What I need to know is do I need to report this to the police?
Will it effect my insurance?
What do I do if the dog owner starts to be a arse?

Thanks in advance safe to say I'm gutted


----------



## Toshiba (Jul 8, 2004)

If you are involved in a collision between your vehicle and a dog, you must stop, and the police must be informed. It's the law!

The driver of a car involved in a collision with a dog is obliged to stop and stay on the scene until the police have given the driver permission to leave (which usually only happens after they have attended the scene), and the police must be informed of such an incident.

If you are not the driver involved and the driver drives off after the collision or does not stick around to await the police, call the police on 999 and try to take down the registration details of the vehicle to pass onto them if possible.

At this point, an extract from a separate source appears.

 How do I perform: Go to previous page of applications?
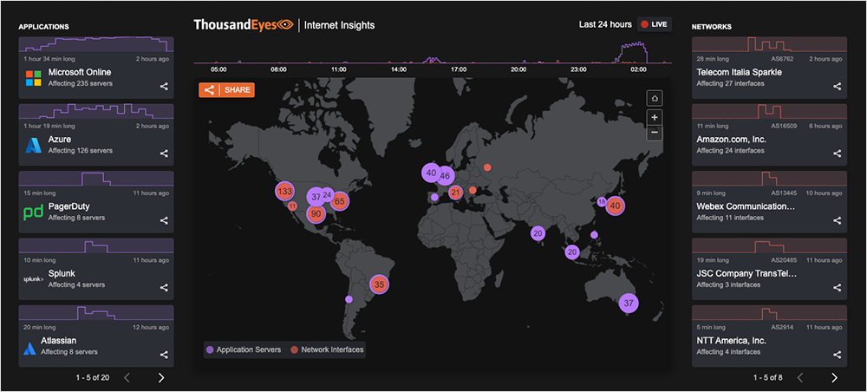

It's more likely to cost you regardless of fault...


----------



## 90TJM (Sep 30, 2013)

Yes you need to report to Police.The Dog may also be insured via Petplan or similar.Hopefully the damage will be cheap to fix
and the owner will pay cash.A mate had a bike written off by a dog collision and it took years to resolve but he got the money in the end.I would also let your insurance know.


----------



## Toshiba (Jul 8, 2004)

Yep, you'll need to take him to court to get the money..
You need to work out if its worth letting your insurance company know and impacting your no claims or just walking away.


----------



## Ben-S (Dec 24, 2016)

How's the dog?

I hit a deer once - poor thing disappeared afterwards and couldn't find it to put it out of it's misery. Judging by the mess it left behind it must have be a real mess.

Weeks later I got a cold call from one of the those companies that would like to help me recover my losses. Played along for 15 minues. When I told them the oher party was a Mr B Ambi, address 1 The Moors I got to learn a few new words I'd previously not known.


----------



## Jordz_ttrs (Oct 5, 2015)

No idea how the dog is I'm more frustrated about the car. Iv let the police know again they wasn't bothered and said it only matter if you hit a person. I'm not going to tell the insurance as I would not get insured again. Iv uploaded a few pictures of the damage.


----------



## Toshiba (Jul 8, 2004)

Maybe send the police the link to the RTA 1988 Section 170 or remind them of the fact they "can't choose" what laws they should be policing, thats the role of parliament. But you did you're part - you called.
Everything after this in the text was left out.